5.11.1. Numeric ranges
5.11.2. Sorting
5.11.3. Querying with Lucene Query objects
5.11.4. Compound queries
5.11.5. Default operator
5.11.6. Caching

5.11.1. Numeric ranges

Lucene supports smart indexing of numbers, querying for ranges and sorting such results, and so does its backend for Neo4j. To mark a value so that it is indexed as a numeric value, we can make use of the ValueContext class, like this:

movies.add( theMatrix, "year-numeric", new ValueContext( 1999L ).indexNumeric() );
movies.add( theMatrixReloaded, "year-numeric", new ValueContext( 2003L ).indexNumeric() );

// Query for range
long startYear = 1997;
long endYear = 2001;
hits = movies.query( NumericRangeQuery.newLongRange( "year-numeric", startYear, endYear, true, true ) );

	Note
	Values that are indexed numerically must be queried using NumericRangeQuery.

5.11.2. Sorting

Lucene performs sorting very well, and that is also exposed in the index backend, through the QueryContext class:

hits = movies.query( "title", new QueryContext( "*" ).sort( "title" ) );
for ( Node hit : hits )
{
    // all movies with a title in the index, ordered by title
}
// or
hits = movies.query( new QueryContext( "title:*" ).sort( "year", "title" ) );
for ( Node hit : hits )
{
    // all movies with a title in the index, ordered by year, then title
}

We sort the results by relevance (score) like this:

hits = movies.query( "title", new QueryContext( "The*" ).sortByScore() );
for ( Node movie : hits )
{
    // hits sorted by relevance (score)
}

5.11.3. Querying with Lucene Query objects

Instead of passing in Lucene query syntax queries, you can instantiate such queries programmatically and pass in as argument, for example:

// a TermQuery will give exact matches
Node actor = actors.query( new TermQuery( new Term( "name", "Keanu Reeves" ) ) ).getSingle();

Note that the TermQuery is basically the same thing as using the get method on the index.
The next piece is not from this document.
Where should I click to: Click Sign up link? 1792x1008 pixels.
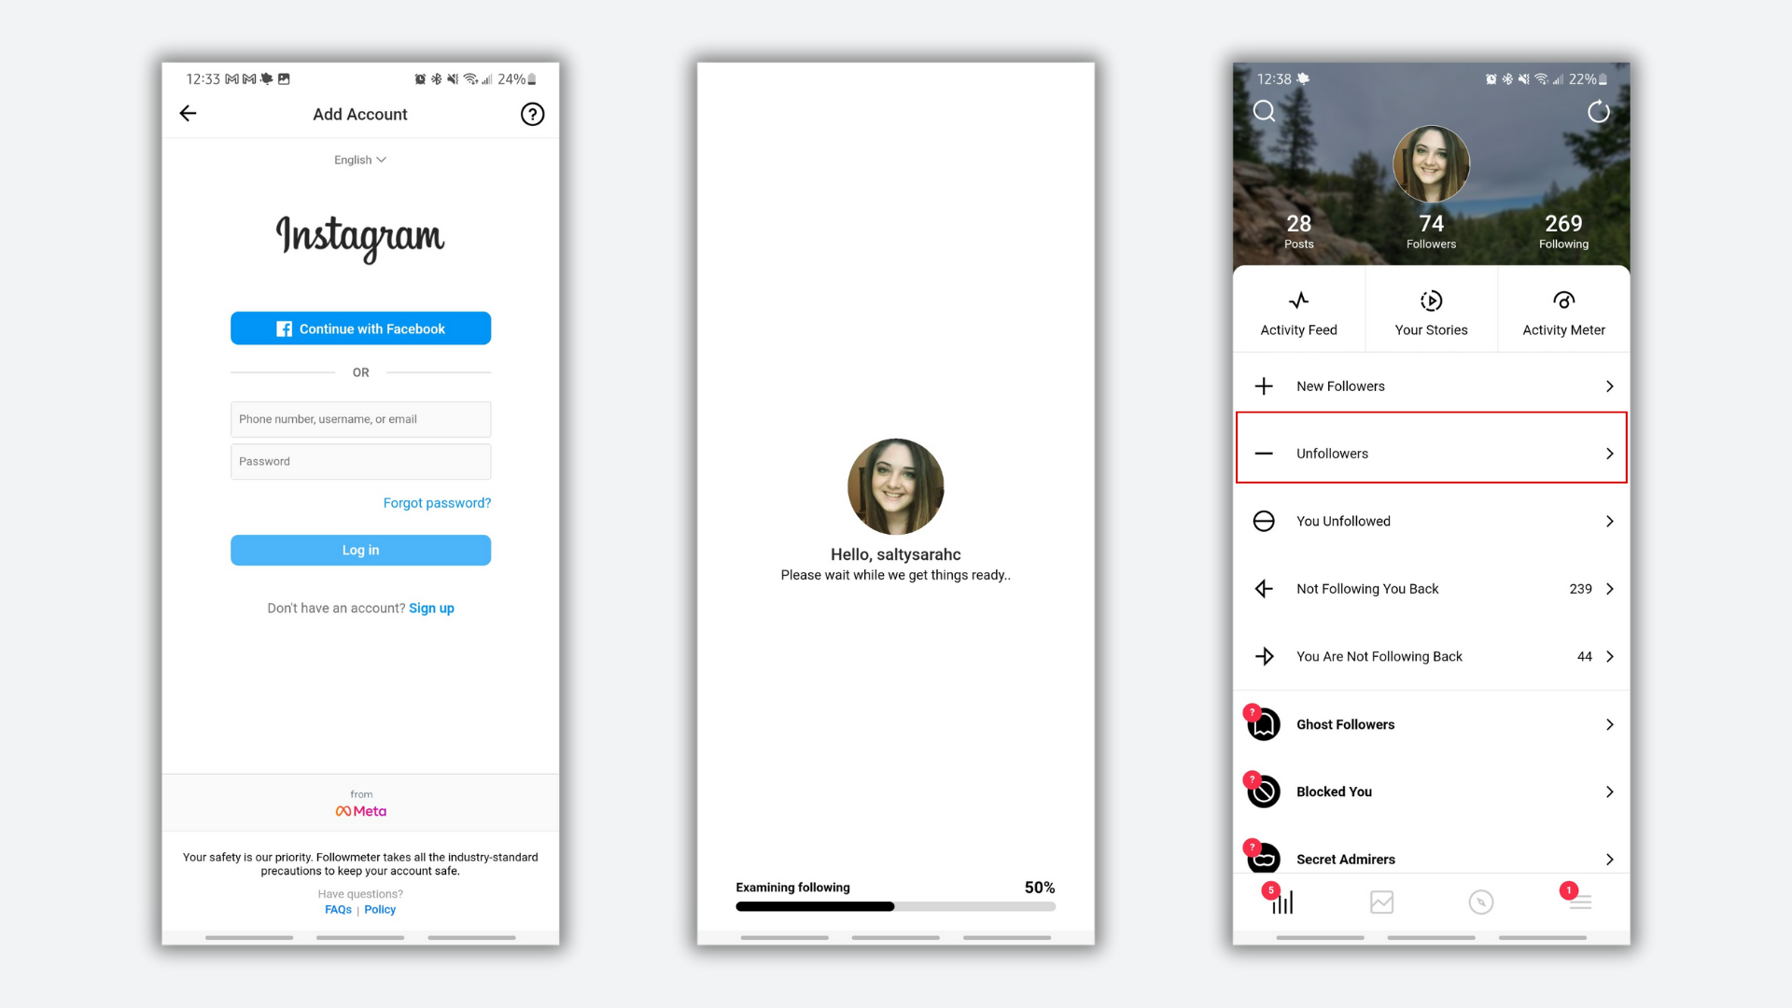[x=431, y=607]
This is how to perform wildcard searches using Lucene Query Objects:

hits = movies.query( new WildcardQuery( new Term( "title", "The Matrix*" ) ) );
for ( Node movie : hits )
{
    System.out.println( movie.getProperty( "title" ) );
}

Note that this allows for whitespace in the search string.

5.11.4. Compound queries

Lucene supports querying for multiple terms in the same query, like so:

hits = movies.query( "title:*Matrix* AND year:1999" );

	Caution
	Compound queries can’t search across committed index entries and those who haven’t got committed yet at the same time.

5.11.5. Default operator

The default operator (that is whether AND or OR is used in between different terms) in a query is OR. Changing that behavior is also done via the QueryContext class:

QueryContext query = new QueryContext( "title:*Matrix* year:1999" ).defaultOperator( Operator.AND );
hits = movies.query( query );

5.11.6. Caching

If your index lookups becomes a performance bottle neck, caching can be enabled for certain keys in certain indices (key locations) to speed up get requests. The caching is implemented with an LRU cache so that only the most recently accessed results are cached (with "results" meaning a query result of a get request, not a single entity). You can control the size of the cache (the maximum number of results) per index key.

Index<Node> index = graphDb.index().forNodes( "actors" );
( (LuceneIndex<Node>) index ).setCacheCapacity( "name", 300000 );

	Caution
	This setting is not persisted after shutting down the database. This means: set this value after each startup of the database if you want to keep it.